### [What you are asked to do]
Pull every line containing the word "agent" from the records.
*** Begin section ***
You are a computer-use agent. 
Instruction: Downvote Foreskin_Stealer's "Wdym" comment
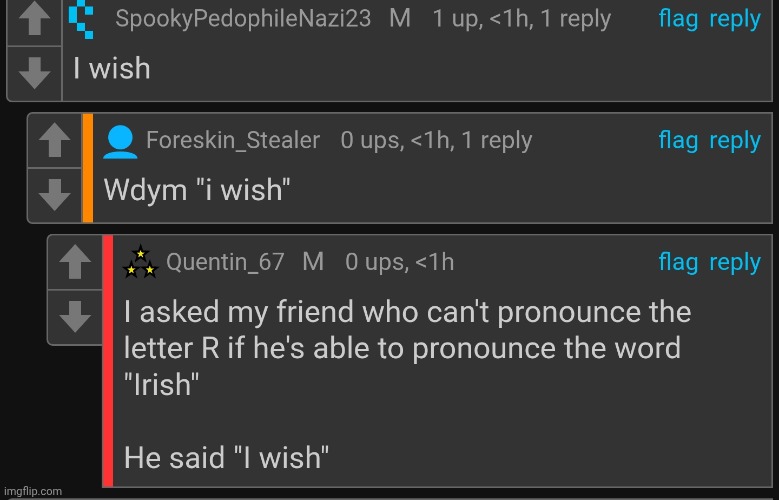[54, 192]
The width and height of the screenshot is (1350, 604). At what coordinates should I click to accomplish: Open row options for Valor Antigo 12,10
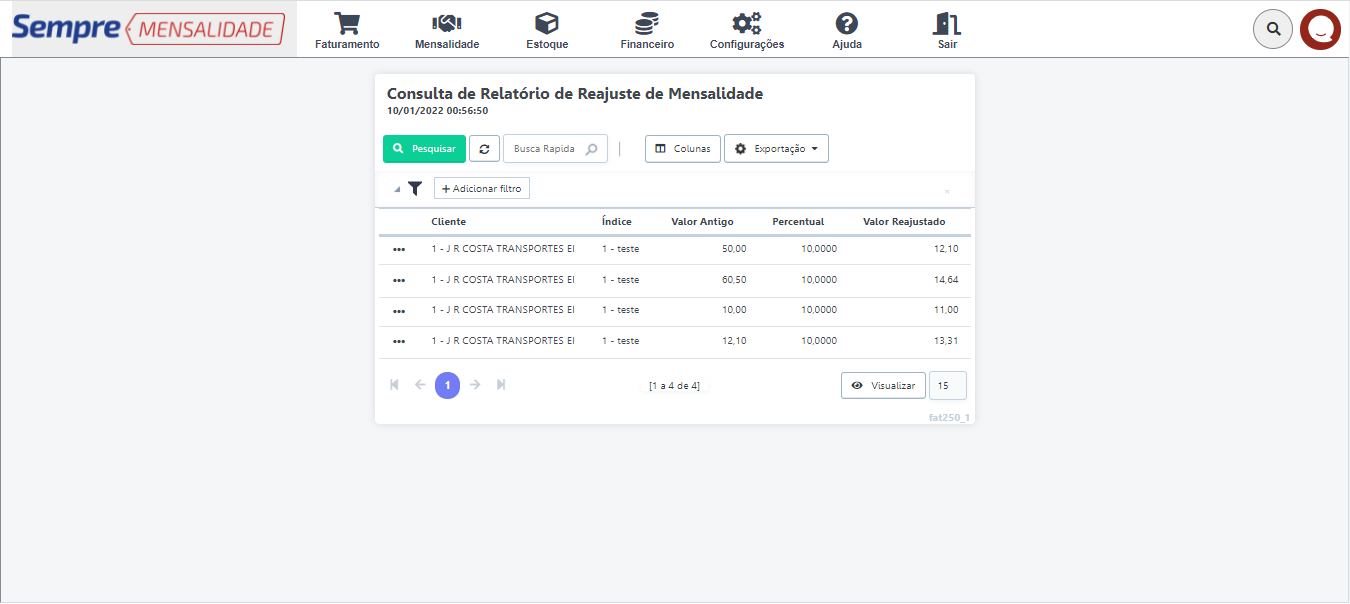point(399,342)
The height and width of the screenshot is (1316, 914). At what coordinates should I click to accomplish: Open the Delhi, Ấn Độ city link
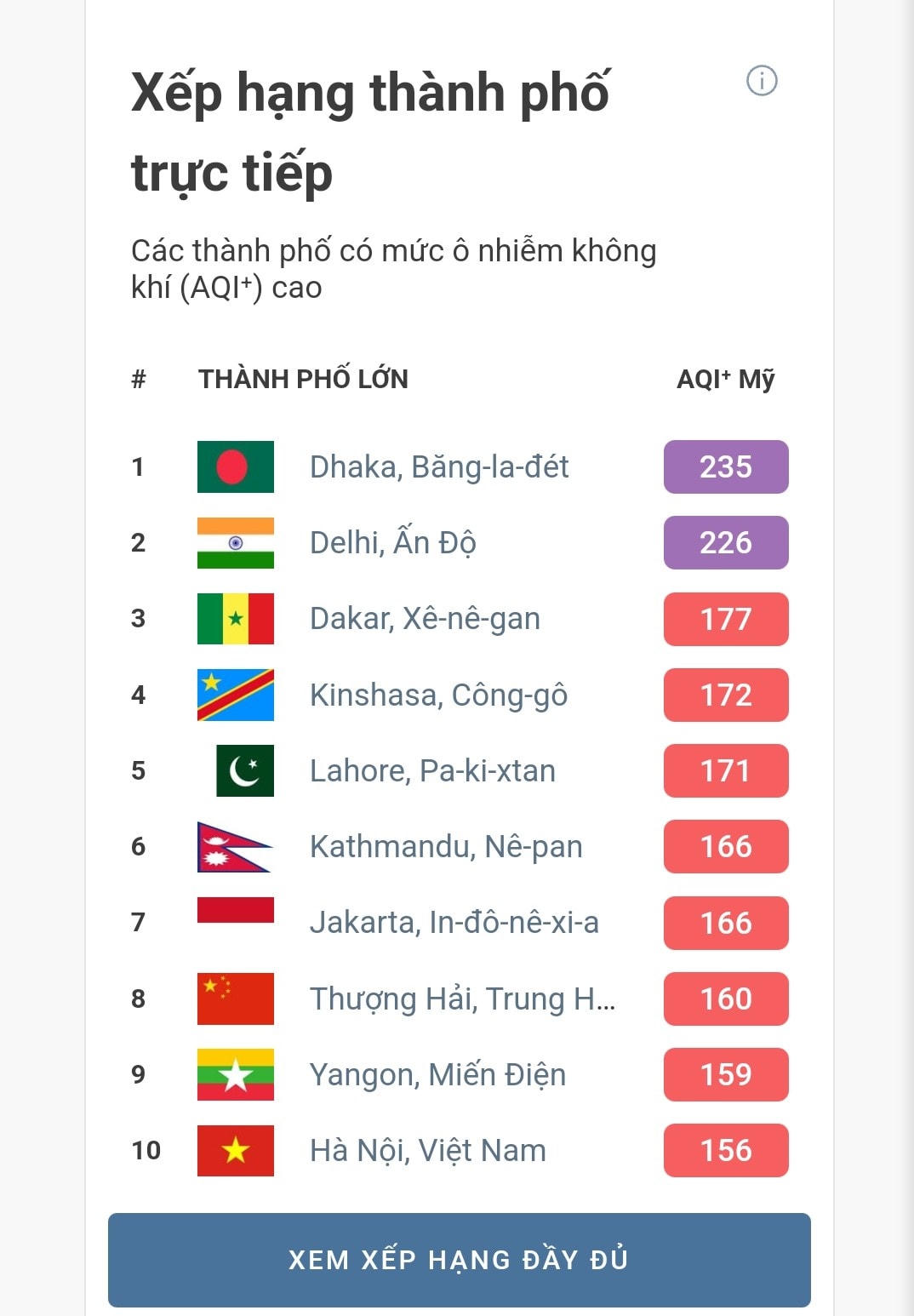(392, 543)
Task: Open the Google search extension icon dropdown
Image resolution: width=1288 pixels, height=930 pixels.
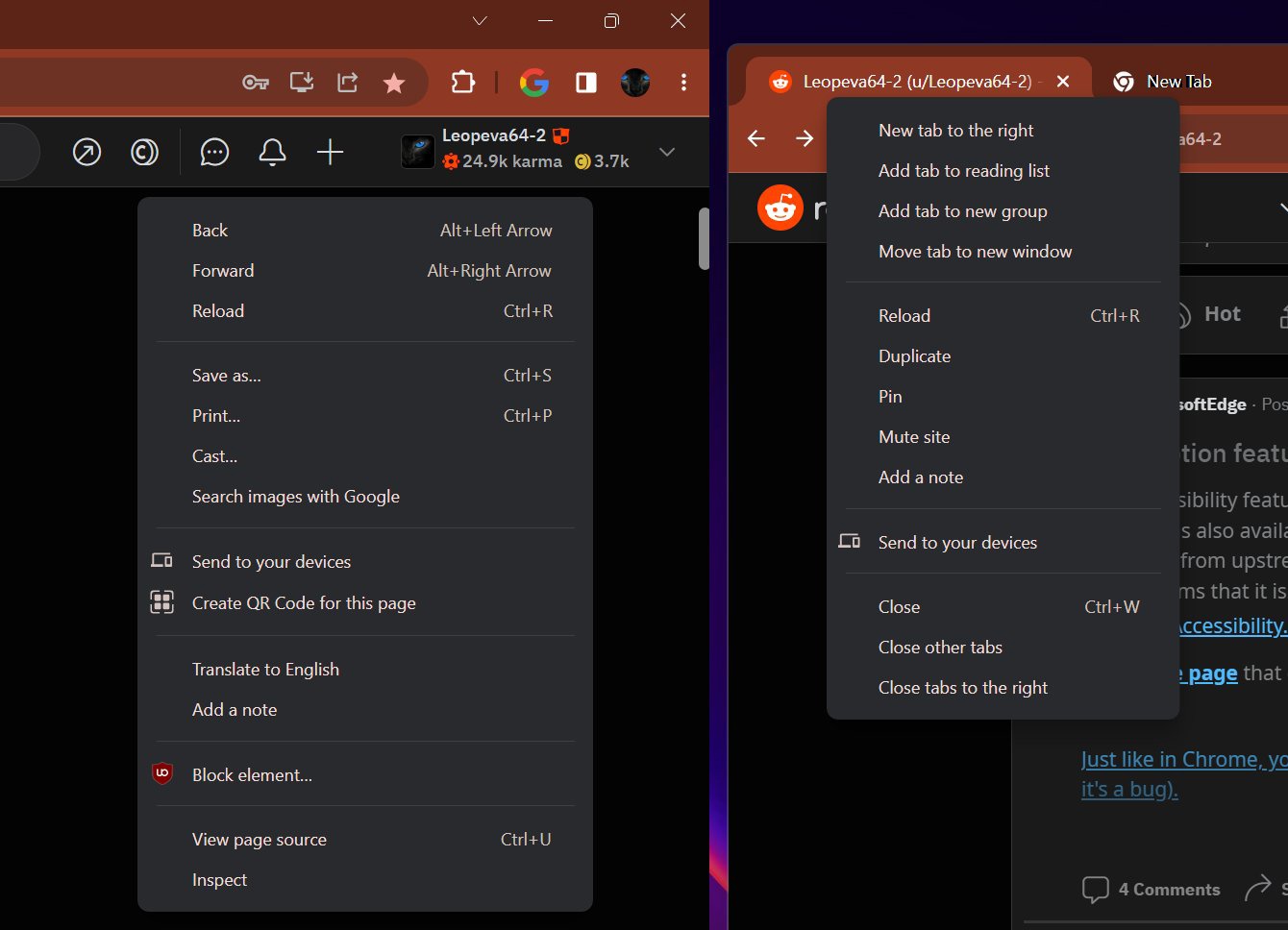Action: 534,83
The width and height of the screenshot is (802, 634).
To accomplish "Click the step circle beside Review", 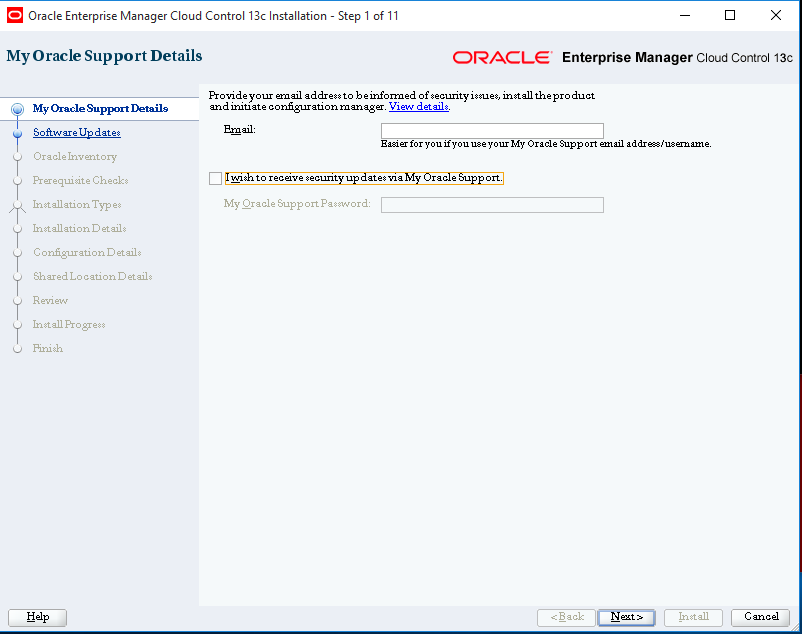I will pos(17,300).
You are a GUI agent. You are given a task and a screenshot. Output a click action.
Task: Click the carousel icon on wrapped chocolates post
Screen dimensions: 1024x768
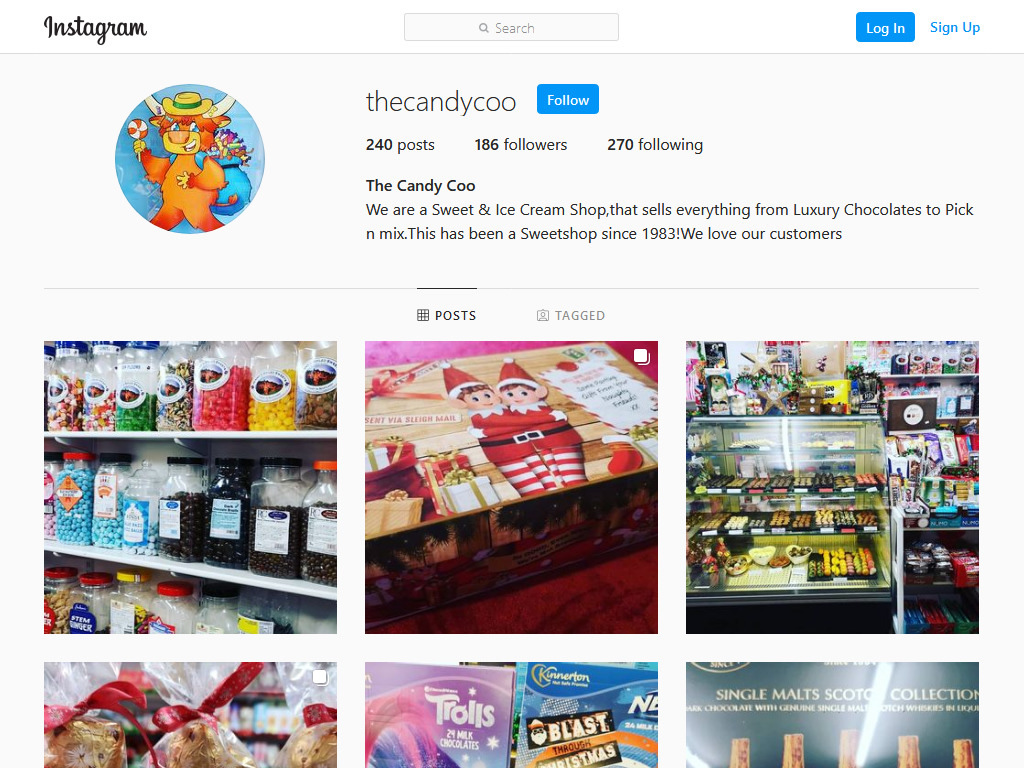(320, 677)
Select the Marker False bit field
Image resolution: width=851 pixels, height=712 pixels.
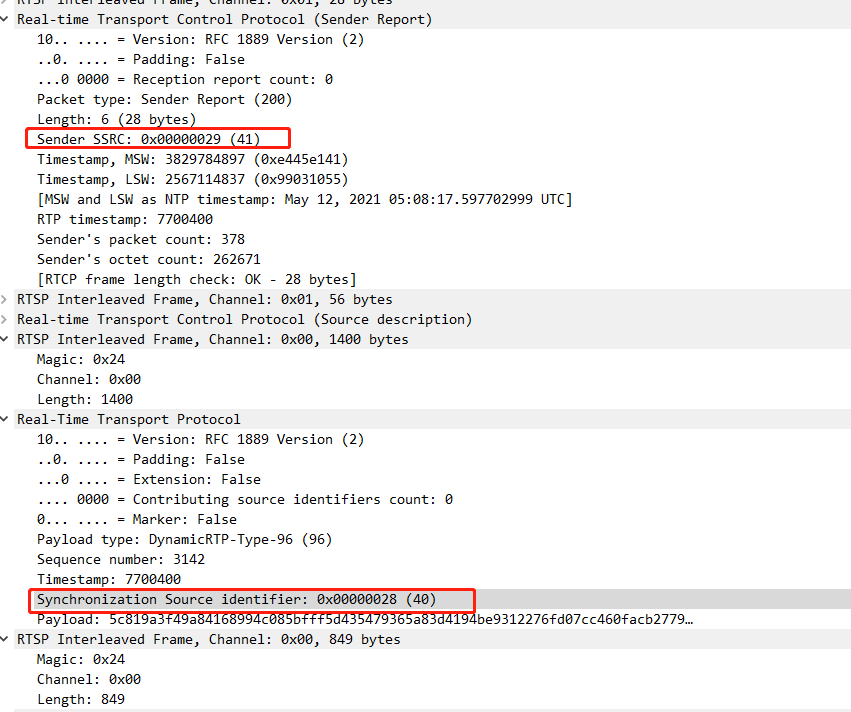150,519
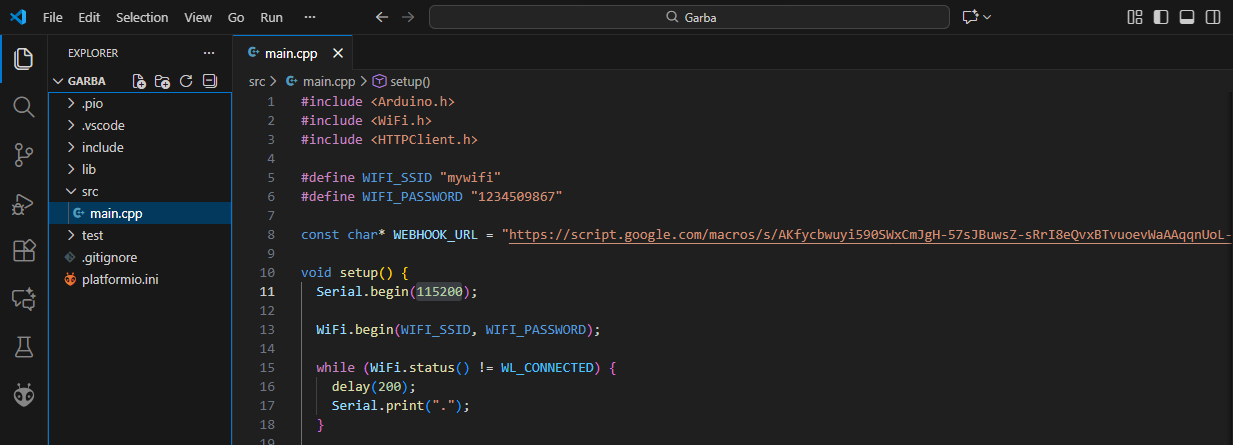Open the PlatformIO alien icon

[x=23, y=395]
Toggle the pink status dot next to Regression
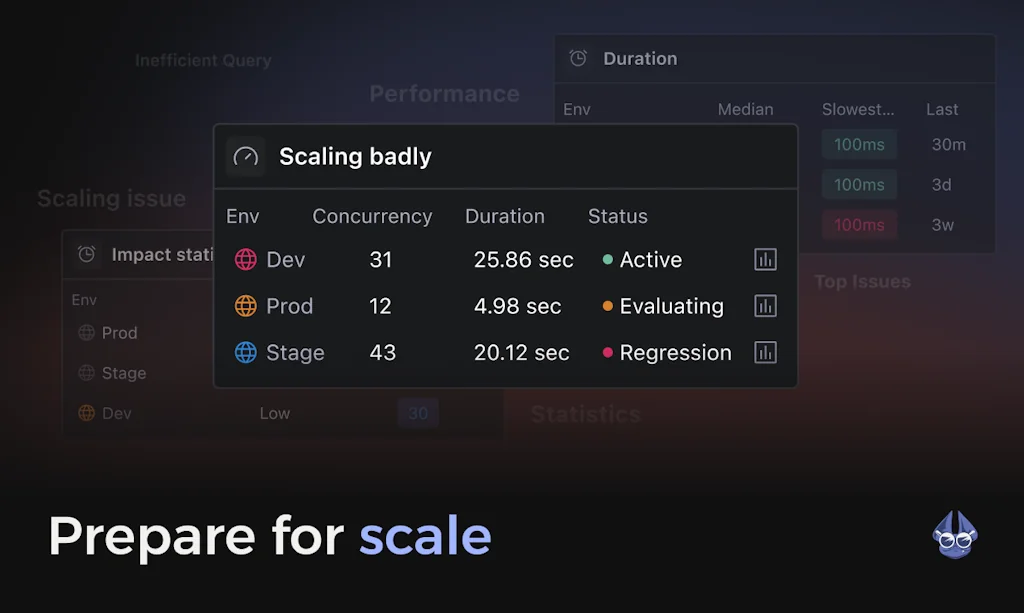The image size is (1024, 613). (x=608, y=352)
*** End section ***
### [Finished task]
You are a computer-use agent. 
You are a GUI agent. You are given a task and a screenshot. Output a click action.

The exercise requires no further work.